Text segment:
Gerald,

the main obstacles for unlimited growth of the TSM DB are DB
backup/restore times, inventory expiration, usage of select statements
over some huge tables. I would try to analyse with real world equipment
1. Daily operations & select statements - If you have DB volumes on IBM
ESS (or EMC Symmetrix) spread across loops/8-packs/spindles you can
achieve very good performance. To have good DB cache hit ratio you will
need much more memory which would lead us to a system like pSeries 670,
680, 690. The limit is put higher so your expected 300-500 GB might be
achievable on single instance. I say might - we are pushing the limits at
the end and you are the explorer of the unknown. I have not played in a
$20 million sandbox (hope I will someday) so am just estimating. If I have
to prove all those my statements in a real project I would be happy to
participate and present detailed calculations, presentations, ... (sorry,
I just dreamed loud for a while)
2. Inventory expiration - besides DB volumes performance you will need
plenty of processor power. Answer again leads to p670, p680 or p690-sized
system. Of course we can think about Sun box or mainframe but you are
having AIX experience so why not to stay there.
3. DB backup/restore - depends on the speed of DB volumes and the speed of
backup device (device not tape). If LTO tape is used DB backup would take
5-10 hours and for sure is not acceptable. But if FILE class is used to a
DR site's ESS through SAN we can expect higher speed and we can expect no
more than 3-4 hours based on 500 GB DB.

Exercise requirements:
[A] Print the stretch of the message from "2. Inventory expiration" through "to stay there.", reproducing it word for word.
[B] According to the message on TSM database growth, why would daily operations and select statements call for a system such as a pSeries 670, 680, or 690?
The rows after this point are separate material and have no connection to the message.

Items:
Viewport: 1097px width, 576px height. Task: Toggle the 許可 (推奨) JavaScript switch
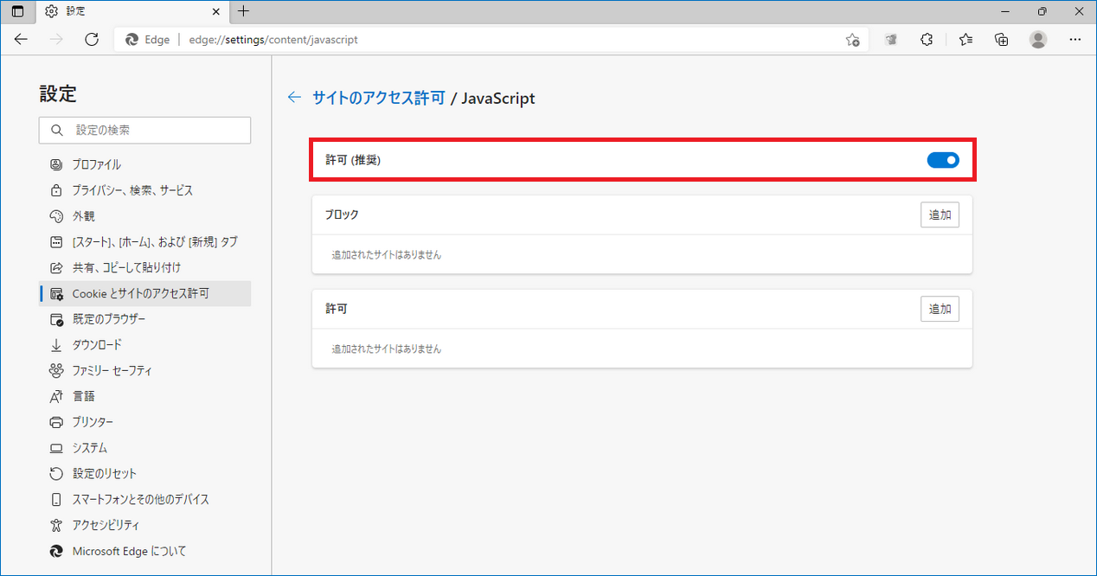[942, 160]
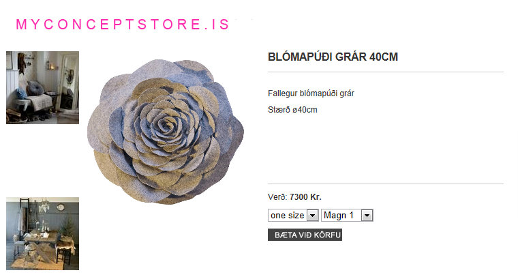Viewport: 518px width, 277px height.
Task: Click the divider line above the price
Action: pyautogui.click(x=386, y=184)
...
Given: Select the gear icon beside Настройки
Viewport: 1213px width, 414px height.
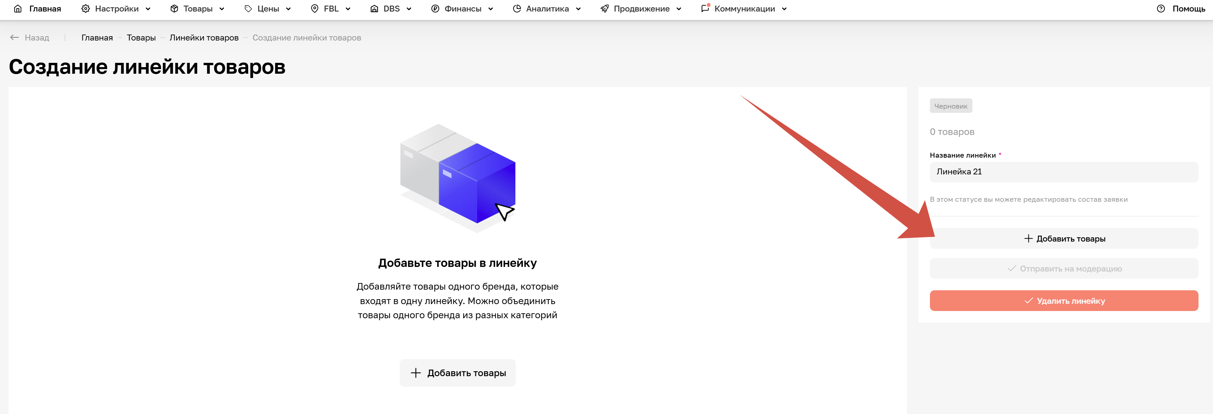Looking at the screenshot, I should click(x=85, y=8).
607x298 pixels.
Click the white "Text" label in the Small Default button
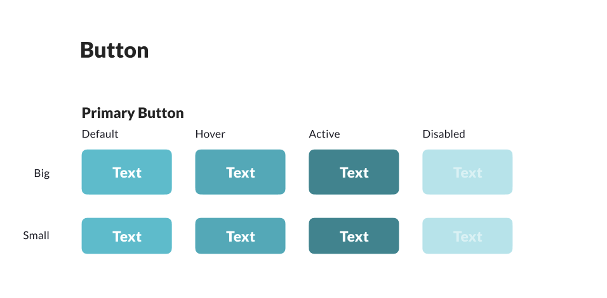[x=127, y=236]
* * *
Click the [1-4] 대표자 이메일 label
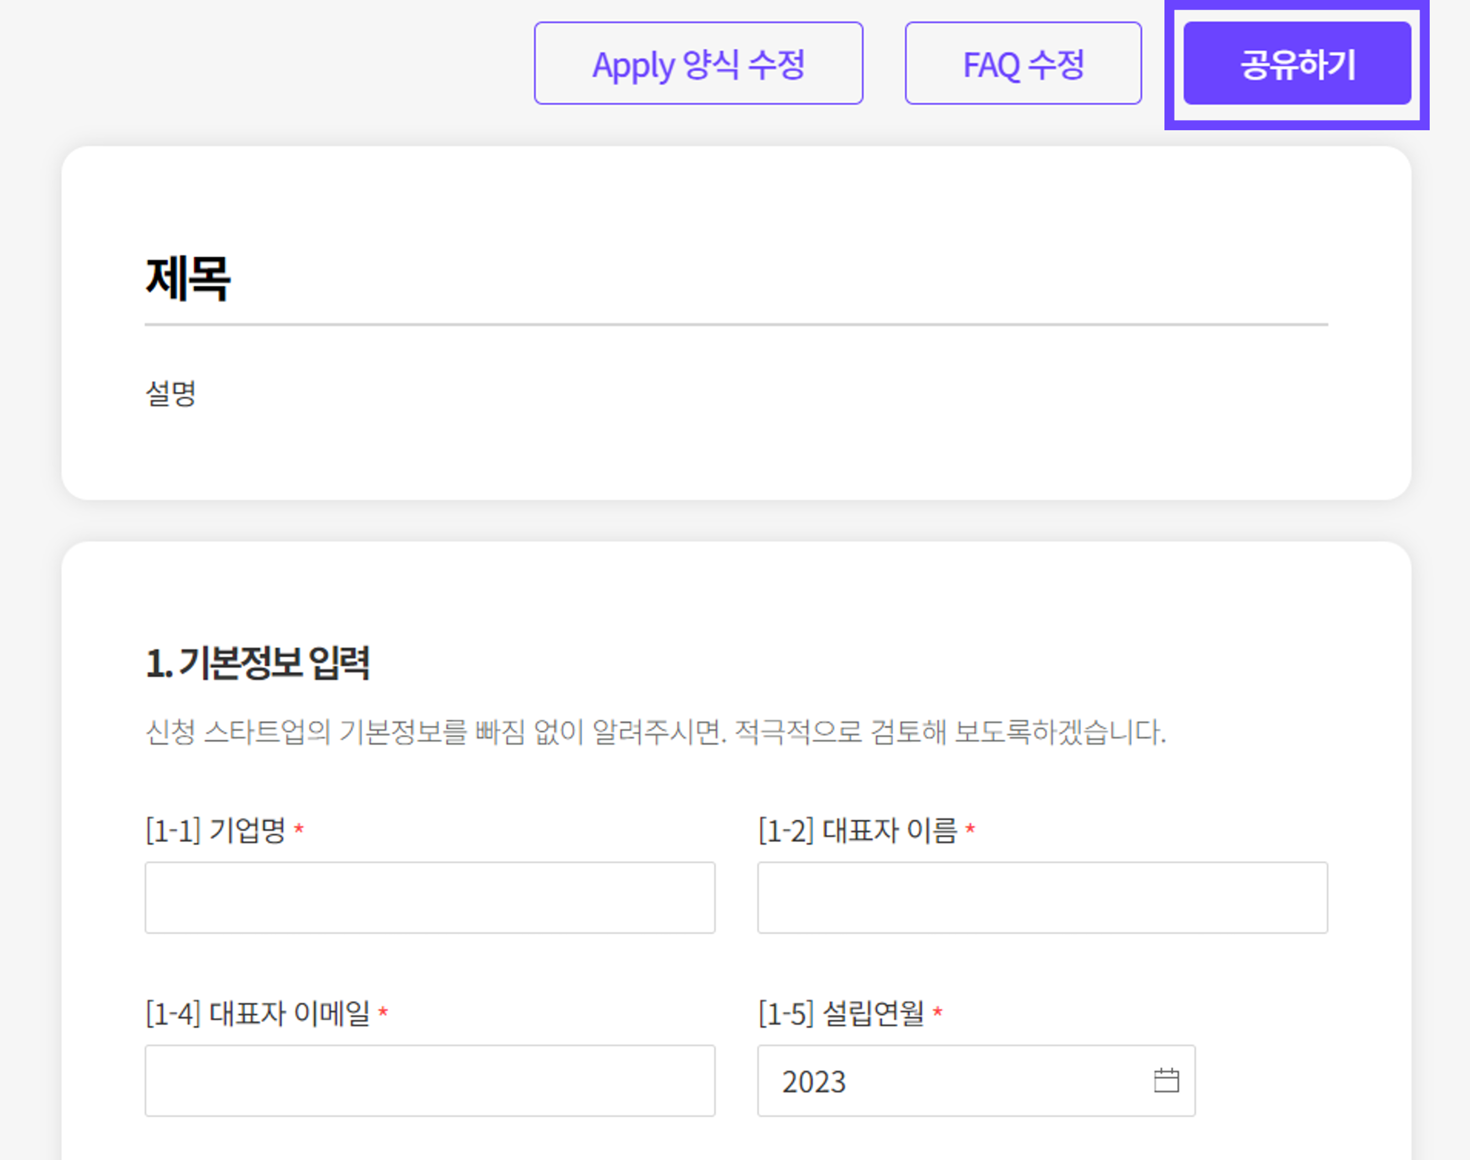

Answers in order:
[A]
2. Inventory expiration - besides DB volumes performance you will need
plenty of processor power. Answer again leads to p670, p680 or p690-sized
system. Of course we can think about Sun box or mainframe but you are
having AIX experience so why not to stay there.

[B] A good database cache hit ratio requires much more memory, and that memory requirement leads to a system of the pSeries 670, 680, or 690 class.